BRSR Core requires the renewable share of total energy consumed to be disclosed separately. 'Renewable' includes own-generated solar / wind / hydro / biomass / biogas, plus the renewable portion of purchased grid electricity backed by REC retirement or a documented green-PPA. The remaining electricity from the grid (location-based) and all purchased fossil fuels (HSD, LPG, FO, natural gas, coal, petcoke) are 'non-renewable'. Most assurance partners require REC retirement certificates or unbundled green-PPA contracts as evidence for the renewable claim.
Should energy intensity exclude electricity that's been resold or transferred?
Yes — only energy CONSUMED by the entity's operations enters the numerator. Energy sold back to the grid (e.g., excess solar generation), transferred to third-party tenants in a shared facility, or supplied to value-chain partners under a wheeling arrangement is netted out. The boundary disclosure in the BRSR cover note must specify the consumption boundary so that the assurance numerator matches the operational scope.
What unit conversions does SEBI expect?
Energy is reported in Joules (J) or higher orders (kJ, MJ, GJ, TJ).
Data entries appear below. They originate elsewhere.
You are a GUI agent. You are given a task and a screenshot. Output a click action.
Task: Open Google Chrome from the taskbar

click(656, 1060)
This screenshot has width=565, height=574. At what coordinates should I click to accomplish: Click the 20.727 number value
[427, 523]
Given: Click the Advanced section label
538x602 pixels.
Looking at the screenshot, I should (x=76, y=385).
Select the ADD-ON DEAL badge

Standard conversion factors: 1 kWh = 3.6 MJ; 1 litre diesel = ~36 MJ (using IPCC NCV ~36 MJ/litre, 43 MJ/kg × 0.84 kg/litre density); 1 kg LPG = ~46 MJ; 1 m³ natural gas = ~38 MJ; 1 kg coal = ~25-29 MJ depending on grade (use IPCC default 25.8 MJ/kg for bituminous coal or actual GCV/NCV from supplier where available). Disclose the conversion-factor source in the methodology section.
What's the difference between location-based and market-based energy?
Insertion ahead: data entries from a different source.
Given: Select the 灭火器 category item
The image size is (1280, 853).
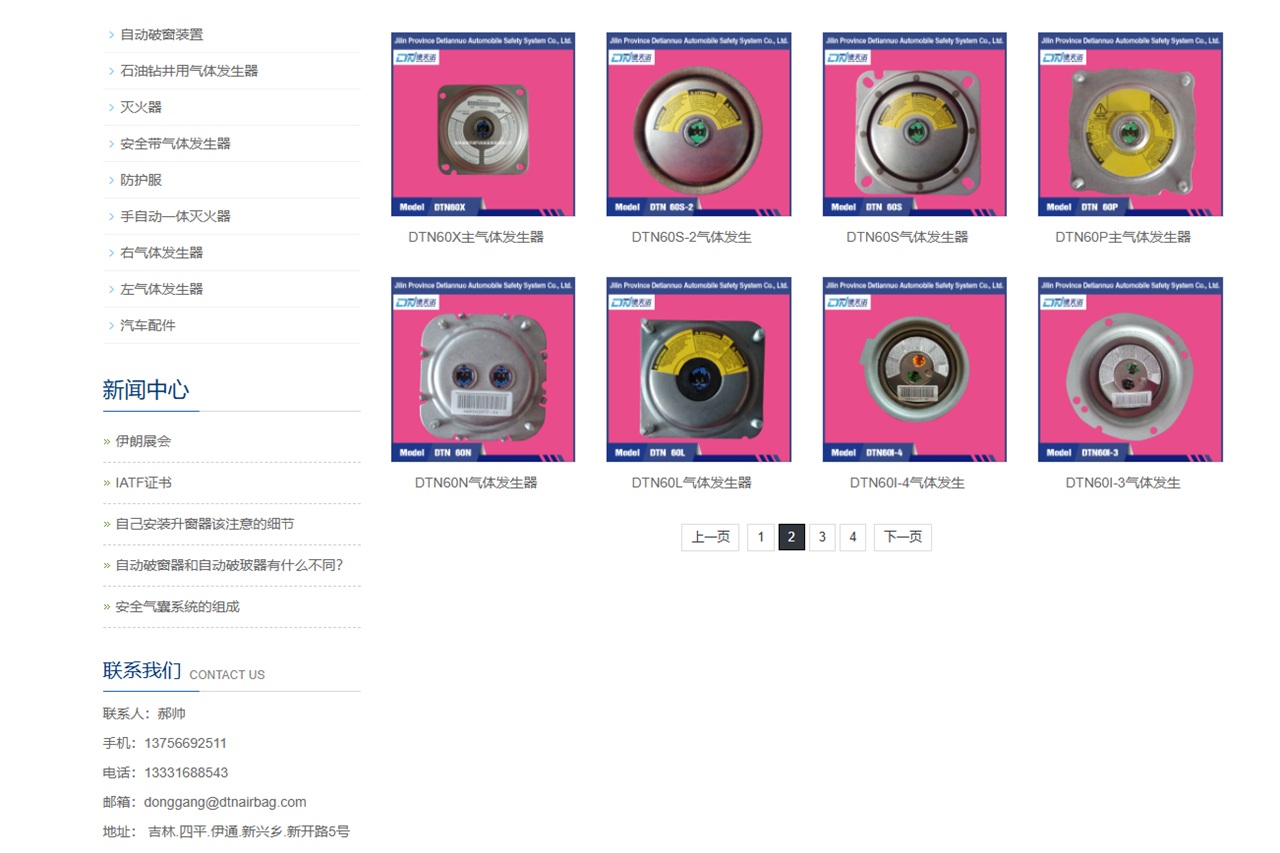Looking at the screenshot, I should pos(141,107).
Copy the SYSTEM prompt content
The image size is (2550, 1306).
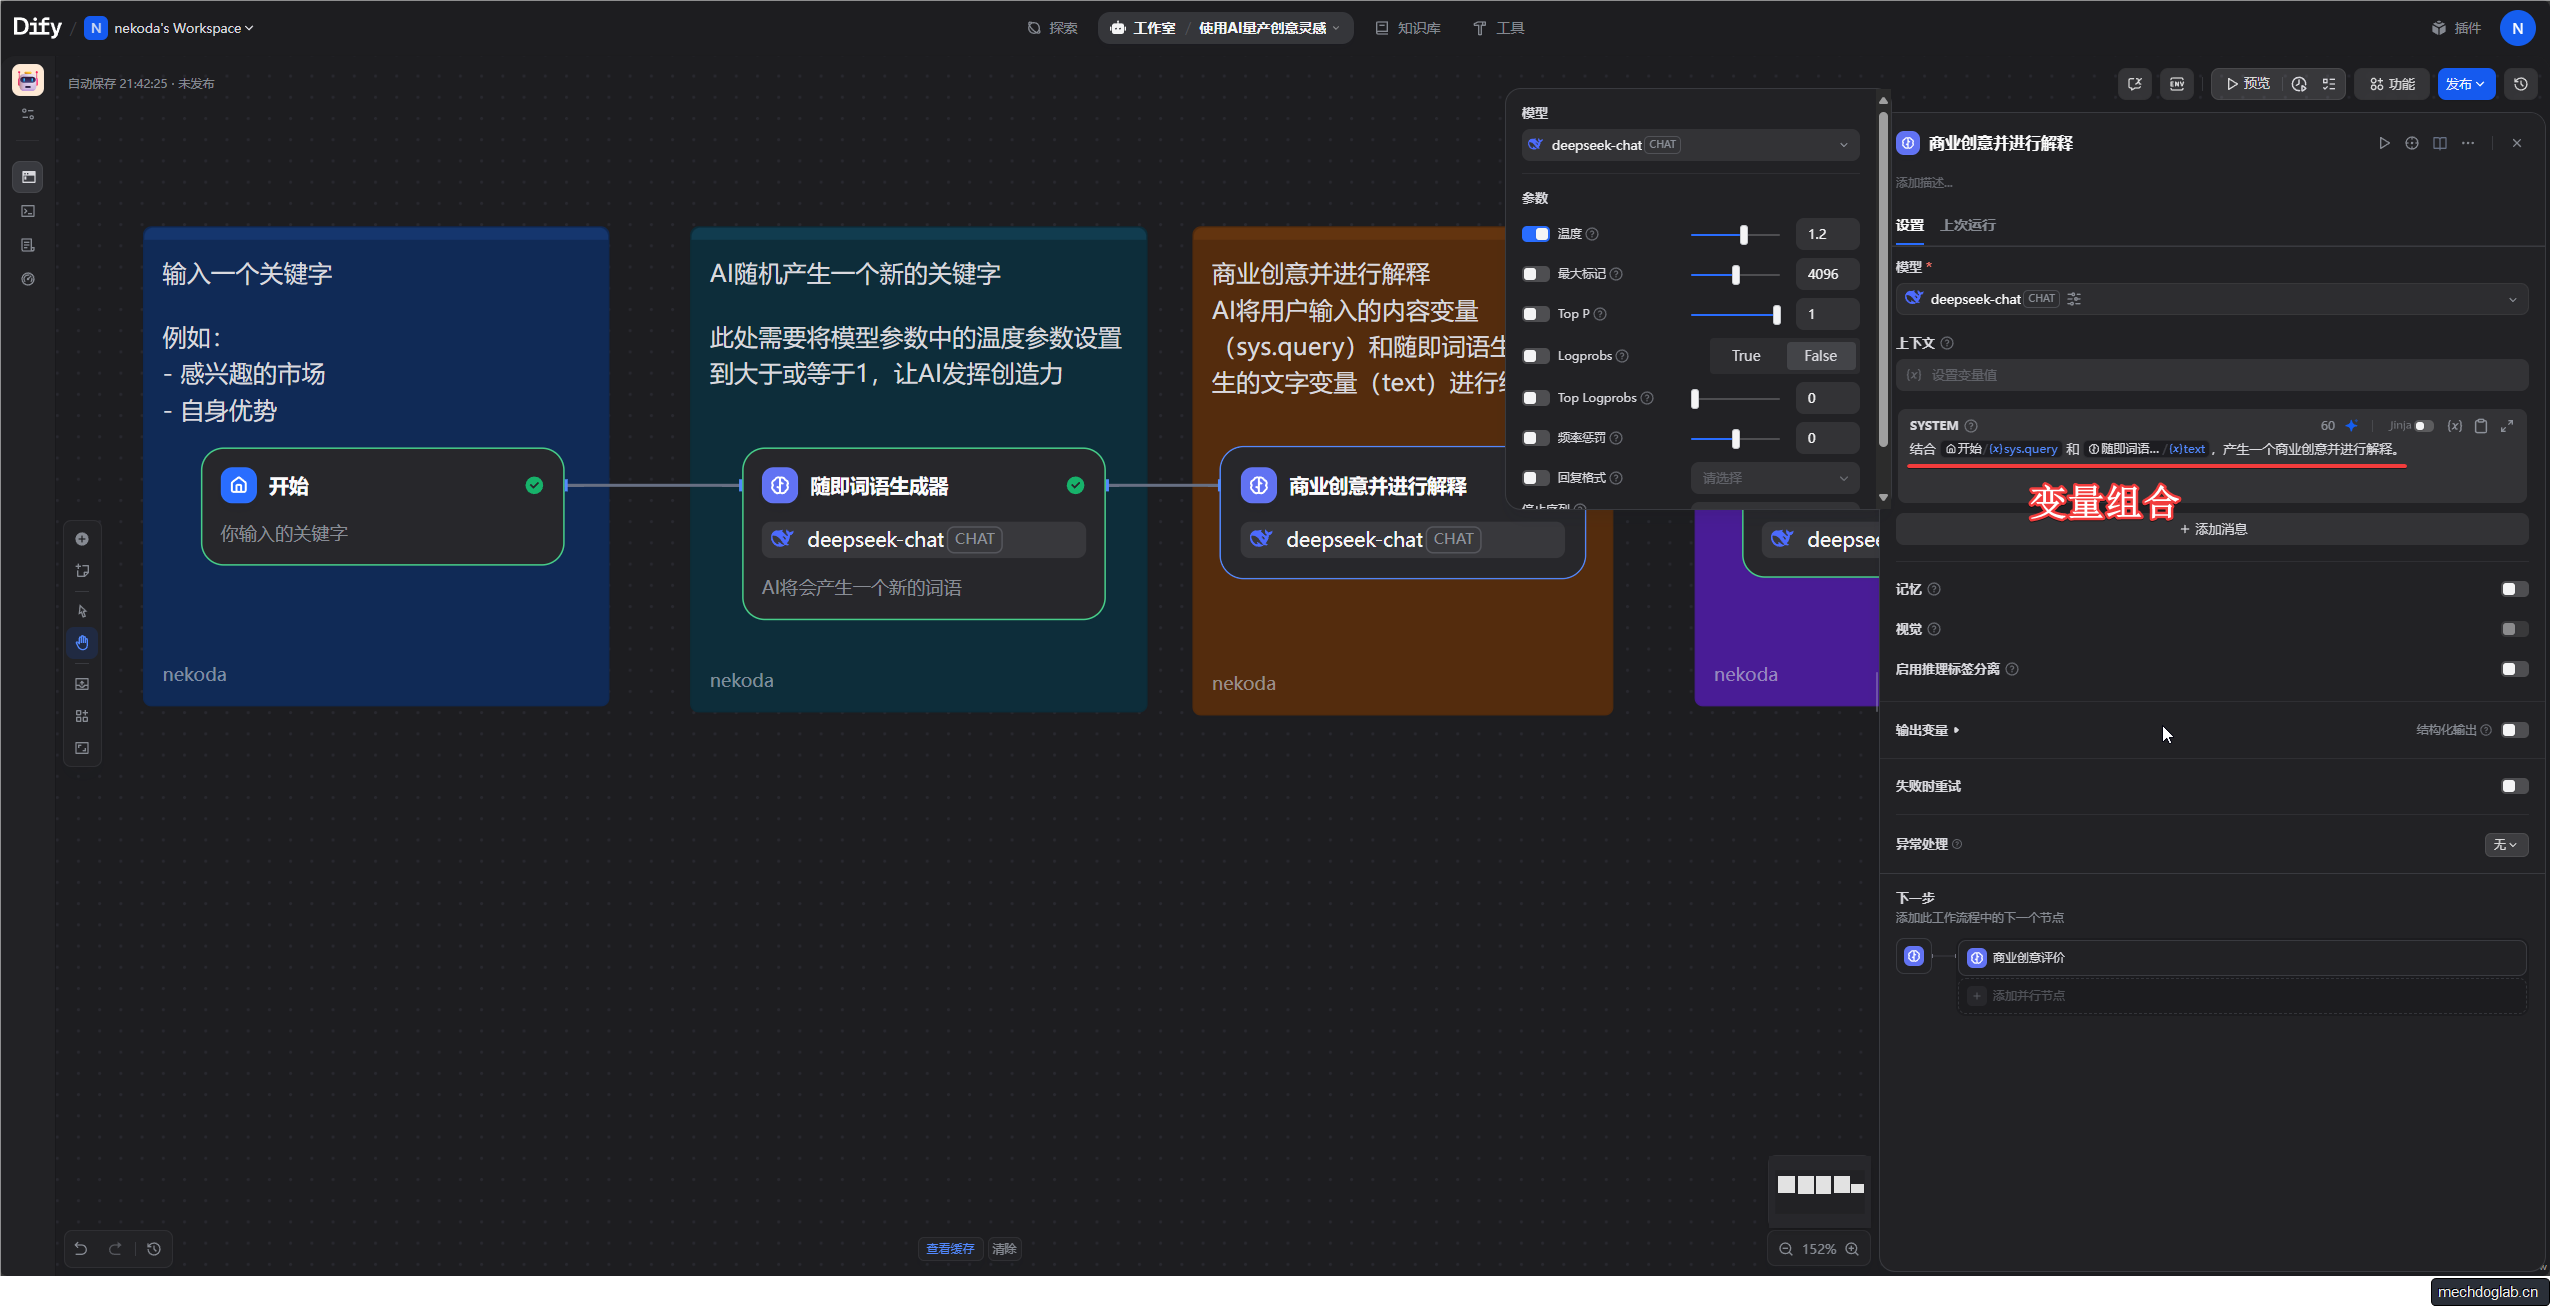click(x=2481, y=426)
Same distinction as for Scope 2 GHG accounting. Location-based: all grid electricity is counted as the grid-mix energy regardless of REC / PPA. Market-based: grid electricity backed by REC retirement / unbundled green-PPA is counted as renewable; only the residual grid draw uses the grid mix. BRSR Core Energy Footprint typically uses location-based for the assured intensity, with the market-based renewable share disclosed separately. Whichever method is used, it must be disclosed + consistent year-on-year.
Does the denominator include other income (interest, dividend, sale of investments)?
No. The denominator is **Revenue from Operations** per the audited financials (Ind AS / IGAAP), adjusted for PPP. Other income (interest, dividend, profit on sale of fixed assets, FX gains) is excluded. Same convention as the GHG + Water Core attributes — the denominator must reconcile to the audited turnover figure.
How is captive solar with net-metering treated?
Captive solar GENERATION (kWh produced) enters the renewable energy bucket. Net-metering EXPORT (kWh sold back to the grid) is netted from the captive renewable consumption — only the captive solar actually consumed on-site counts toward the renewable share. The grid IMPORT during low-generation periods (night, monsoon) is grid-mix non-renewable (location-based) or renewable (if REC-backed).
What XBRL element is used for this attribute?
The total energy consumption + intensity + renewable share are filed in the BRSR XBRL instance document under the Principle 6 Essential Indicator 1 elements from the MCA-published BRSR taxonomy. Verify element names + unit references against the current taxonomy version. Both current-year and previous-year context references must be populated with matching boundary disclosure.